Share
Let the family know you care by sharing this tribute.
Our precious, sweet mother, Alice Jean Zeigler, was born April 8, 1954 in Birmingham, AL., and went to be with the Lord on June 16, 2020. She passed in the comfort of her home in Duluth, GA., with family next to her. Mom joins her mother, Roberta Carrie Zeigler, and her brother, Michael Zeigler in the Kingdom of Heaven where there is no more suffering or pain. She is survived by her three loving children, Apryl Ziegler, Mushaun Williams, and Ariele Williams.
Those who met her, find her to be warm and welcoming, easy to talk to and eager to smile or laugh. There is not a joke too corny for her contagious laugh. Those who knew her can attest to her fierce love for her family and willingness to sacrifice all that she had for their well-being. And those so blessed to be loved by her will never know a stronger or more genuine, unconditional love. Nothing and no one will fill the hole in our hearts from the loss of our mother – we will feel sadness without her presence for the rest of our lives, and that is okay.
Mom is missed but never forgotten, as she is embedded into each of her children. She continues to love because she taught us how to love each other as she did; she continues to give because she showed us how to give, even in tough times; she continues to fight the good fight because she insisted that we always take a stand for what is right; and she continues to be hopeful and thankful because she kept us humbled before God and reminded us often that all things are possible through Christ. Mom continues to live through us as we continue to live in honor of her.

### Excerpted records
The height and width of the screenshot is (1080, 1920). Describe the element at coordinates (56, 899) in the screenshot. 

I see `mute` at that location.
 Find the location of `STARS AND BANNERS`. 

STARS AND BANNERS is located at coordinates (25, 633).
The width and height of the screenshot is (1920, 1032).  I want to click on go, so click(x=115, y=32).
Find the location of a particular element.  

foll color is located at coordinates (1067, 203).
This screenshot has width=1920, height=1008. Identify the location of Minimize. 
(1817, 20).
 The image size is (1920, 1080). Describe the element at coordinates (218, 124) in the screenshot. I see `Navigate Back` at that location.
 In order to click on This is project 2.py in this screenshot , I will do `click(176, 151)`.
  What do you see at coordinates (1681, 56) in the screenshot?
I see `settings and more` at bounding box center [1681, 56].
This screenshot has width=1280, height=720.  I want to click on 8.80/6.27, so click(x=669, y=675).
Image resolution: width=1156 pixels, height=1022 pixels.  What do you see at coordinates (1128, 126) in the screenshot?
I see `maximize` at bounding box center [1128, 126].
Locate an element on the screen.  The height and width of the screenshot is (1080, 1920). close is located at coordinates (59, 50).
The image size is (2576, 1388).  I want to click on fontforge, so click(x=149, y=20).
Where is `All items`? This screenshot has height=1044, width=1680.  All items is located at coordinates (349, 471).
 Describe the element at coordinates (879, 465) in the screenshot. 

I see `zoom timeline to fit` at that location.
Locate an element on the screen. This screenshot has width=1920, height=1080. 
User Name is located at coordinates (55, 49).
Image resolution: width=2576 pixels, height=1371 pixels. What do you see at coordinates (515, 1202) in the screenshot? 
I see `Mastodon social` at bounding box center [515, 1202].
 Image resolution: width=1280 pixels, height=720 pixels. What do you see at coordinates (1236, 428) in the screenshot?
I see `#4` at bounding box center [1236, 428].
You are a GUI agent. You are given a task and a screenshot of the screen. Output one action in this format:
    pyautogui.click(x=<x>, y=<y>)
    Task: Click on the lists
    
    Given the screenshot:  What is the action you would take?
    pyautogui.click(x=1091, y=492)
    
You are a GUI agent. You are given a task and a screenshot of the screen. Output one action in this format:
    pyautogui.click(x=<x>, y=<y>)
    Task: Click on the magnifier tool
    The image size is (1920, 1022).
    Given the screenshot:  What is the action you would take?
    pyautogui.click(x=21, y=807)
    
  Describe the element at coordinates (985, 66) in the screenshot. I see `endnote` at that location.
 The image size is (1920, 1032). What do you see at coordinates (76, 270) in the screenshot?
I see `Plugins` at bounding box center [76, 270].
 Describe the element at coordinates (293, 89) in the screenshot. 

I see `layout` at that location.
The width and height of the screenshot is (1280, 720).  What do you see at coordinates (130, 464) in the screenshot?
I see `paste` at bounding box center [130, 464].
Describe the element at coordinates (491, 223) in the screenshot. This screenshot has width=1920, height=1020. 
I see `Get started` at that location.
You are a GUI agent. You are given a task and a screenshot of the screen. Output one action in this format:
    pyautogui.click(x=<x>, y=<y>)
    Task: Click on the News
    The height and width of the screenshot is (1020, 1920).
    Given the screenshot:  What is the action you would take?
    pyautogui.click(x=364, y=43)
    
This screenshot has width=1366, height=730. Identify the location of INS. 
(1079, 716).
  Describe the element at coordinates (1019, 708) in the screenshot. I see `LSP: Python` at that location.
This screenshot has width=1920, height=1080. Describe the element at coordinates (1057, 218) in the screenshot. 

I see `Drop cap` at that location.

### Your tasks
1: Reproduce the passage of the tribute to Alice Jean Zeigler from "Mom is missed" up to and including "honor of her.".
2: According to the tribute to Alice Jean Zeigler, in what city was she born?

### Results by task
1:
Mom is missed but never forgotten, as she is embedded into each of her children. She continues to love because she taught us how to love each other as she did; she continues to give because she showed us how to give, even in tough times; she continues to fight the good fight because she insisted that we always take a stand for what is right; and she continues to be hopeful and thankful because she kept us humbled before God and reminded us often that all things are possible through Christ. Mom continues to live through us as we continue to live in honor of her.

2: Birmingham, AL.